_Description of the task_
Pull out every line of the data below that contains the string "point", and copy each of those lines in full.

_Data for this exercise_
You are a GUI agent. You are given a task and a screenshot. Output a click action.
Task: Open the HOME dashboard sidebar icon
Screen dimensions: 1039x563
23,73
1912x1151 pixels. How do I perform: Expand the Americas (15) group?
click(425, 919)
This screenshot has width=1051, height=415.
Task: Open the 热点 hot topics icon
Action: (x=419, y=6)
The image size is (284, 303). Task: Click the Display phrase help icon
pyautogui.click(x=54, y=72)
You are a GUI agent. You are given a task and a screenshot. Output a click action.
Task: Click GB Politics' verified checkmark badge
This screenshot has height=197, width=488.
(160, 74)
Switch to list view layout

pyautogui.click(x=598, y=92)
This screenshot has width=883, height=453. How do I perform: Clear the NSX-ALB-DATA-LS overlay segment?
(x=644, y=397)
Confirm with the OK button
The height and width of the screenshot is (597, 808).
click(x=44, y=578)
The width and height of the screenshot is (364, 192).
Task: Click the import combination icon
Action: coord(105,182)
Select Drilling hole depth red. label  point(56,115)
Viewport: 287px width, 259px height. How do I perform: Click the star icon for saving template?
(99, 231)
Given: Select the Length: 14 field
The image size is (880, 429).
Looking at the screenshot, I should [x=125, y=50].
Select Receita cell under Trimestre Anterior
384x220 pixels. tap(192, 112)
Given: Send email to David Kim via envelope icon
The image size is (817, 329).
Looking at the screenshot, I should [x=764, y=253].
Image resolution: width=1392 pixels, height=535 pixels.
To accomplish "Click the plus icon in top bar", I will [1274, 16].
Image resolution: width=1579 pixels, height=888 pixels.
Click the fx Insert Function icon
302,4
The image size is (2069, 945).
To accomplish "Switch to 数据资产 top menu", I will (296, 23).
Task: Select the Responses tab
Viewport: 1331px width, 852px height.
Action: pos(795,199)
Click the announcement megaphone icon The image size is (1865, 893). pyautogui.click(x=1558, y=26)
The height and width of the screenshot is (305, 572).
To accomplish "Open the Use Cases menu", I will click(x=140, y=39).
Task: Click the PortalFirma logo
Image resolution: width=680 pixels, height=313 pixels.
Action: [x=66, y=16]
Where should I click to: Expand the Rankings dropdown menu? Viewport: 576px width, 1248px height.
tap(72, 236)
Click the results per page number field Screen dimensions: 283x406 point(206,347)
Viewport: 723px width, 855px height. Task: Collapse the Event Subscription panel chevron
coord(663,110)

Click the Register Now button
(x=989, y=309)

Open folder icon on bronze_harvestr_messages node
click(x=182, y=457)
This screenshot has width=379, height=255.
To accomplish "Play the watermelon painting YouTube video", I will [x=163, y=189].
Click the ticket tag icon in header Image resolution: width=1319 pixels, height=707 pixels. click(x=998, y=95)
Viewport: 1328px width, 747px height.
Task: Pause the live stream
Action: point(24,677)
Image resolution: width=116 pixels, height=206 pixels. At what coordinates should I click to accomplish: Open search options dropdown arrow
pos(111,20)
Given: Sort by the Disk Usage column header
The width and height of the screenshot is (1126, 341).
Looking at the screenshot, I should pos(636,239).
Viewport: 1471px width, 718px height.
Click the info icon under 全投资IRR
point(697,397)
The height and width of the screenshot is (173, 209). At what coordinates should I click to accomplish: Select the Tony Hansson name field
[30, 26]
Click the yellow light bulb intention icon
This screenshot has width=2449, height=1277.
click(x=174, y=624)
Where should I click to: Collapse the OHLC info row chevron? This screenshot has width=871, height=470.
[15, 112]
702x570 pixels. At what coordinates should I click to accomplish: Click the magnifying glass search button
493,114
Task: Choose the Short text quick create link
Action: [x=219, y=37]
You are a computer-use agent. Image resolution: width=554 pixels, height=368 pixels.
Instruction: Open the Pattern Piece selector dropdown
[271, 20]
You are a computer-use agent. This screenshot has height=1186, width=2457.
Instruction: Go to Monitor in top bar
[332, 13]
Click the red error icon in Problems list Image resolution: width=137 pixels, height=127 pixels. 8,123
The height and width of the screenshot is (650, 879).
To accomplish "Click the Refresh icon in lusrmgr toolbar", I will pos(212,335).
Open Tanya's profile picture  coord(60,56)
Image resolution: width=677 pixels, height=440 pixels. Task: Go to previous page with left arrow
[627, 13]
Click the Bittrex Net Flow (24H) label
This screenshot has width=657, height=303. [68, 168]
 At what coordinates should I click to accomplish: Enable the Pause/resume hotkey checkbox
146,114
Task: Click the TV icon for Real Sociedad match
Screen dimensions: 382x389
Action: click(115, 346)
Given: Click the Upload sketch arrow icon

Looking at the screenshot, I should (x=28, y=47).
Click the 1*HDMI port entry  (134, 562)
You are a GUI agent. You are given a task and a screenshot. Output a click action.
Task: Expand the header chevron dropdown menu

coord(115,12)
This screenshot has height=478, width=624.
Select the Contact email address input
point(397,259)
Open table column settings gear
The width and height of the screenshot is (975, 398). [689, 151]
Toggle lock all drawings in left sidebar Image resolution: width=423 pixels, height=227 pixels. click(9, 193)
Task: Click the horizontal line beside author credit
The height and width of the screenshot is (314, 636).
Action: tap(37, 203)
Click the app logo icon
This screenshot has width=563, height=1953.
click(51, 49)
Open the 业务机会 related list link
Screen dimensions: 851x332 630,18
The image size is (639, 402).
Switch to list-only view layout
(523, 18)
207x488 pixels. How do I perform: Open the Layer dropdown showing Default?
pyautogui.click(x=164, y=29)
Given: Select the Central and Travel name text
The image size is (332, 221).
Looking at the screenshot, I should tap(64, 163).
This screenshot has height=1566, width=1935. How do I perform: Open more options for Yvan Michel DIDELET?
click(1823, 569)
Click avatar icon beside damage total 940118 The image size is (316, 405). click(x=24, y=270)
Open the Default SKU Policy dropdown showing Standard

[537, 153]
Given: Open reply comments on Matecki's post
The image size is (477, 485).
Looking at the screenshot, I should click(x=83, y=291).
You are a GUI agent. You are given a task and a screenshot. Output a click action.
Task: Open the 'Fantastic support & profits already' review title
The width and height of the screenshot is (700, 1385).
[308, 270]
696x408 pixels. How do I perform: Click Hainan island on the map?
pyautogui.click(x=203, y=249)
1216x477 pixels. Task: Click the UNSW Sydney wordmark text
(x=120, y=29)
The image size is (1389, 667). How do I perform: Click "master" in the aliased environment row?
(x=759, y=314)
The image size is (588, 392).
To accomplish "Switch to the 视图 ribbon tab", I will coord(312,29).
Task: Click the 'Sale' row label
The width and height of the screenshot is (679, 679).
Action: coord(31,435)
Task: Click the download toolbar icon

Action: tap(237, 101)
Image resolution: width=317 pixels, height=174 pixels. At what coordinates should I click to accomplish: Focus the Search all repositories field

_Correct response_
Select Drilling hole depth red. label  point(56,115)
Click the results per page number field Screen dimensions: 283x406 point(206,347)
Action: point(24,677)
point(697,397)
point(397,259)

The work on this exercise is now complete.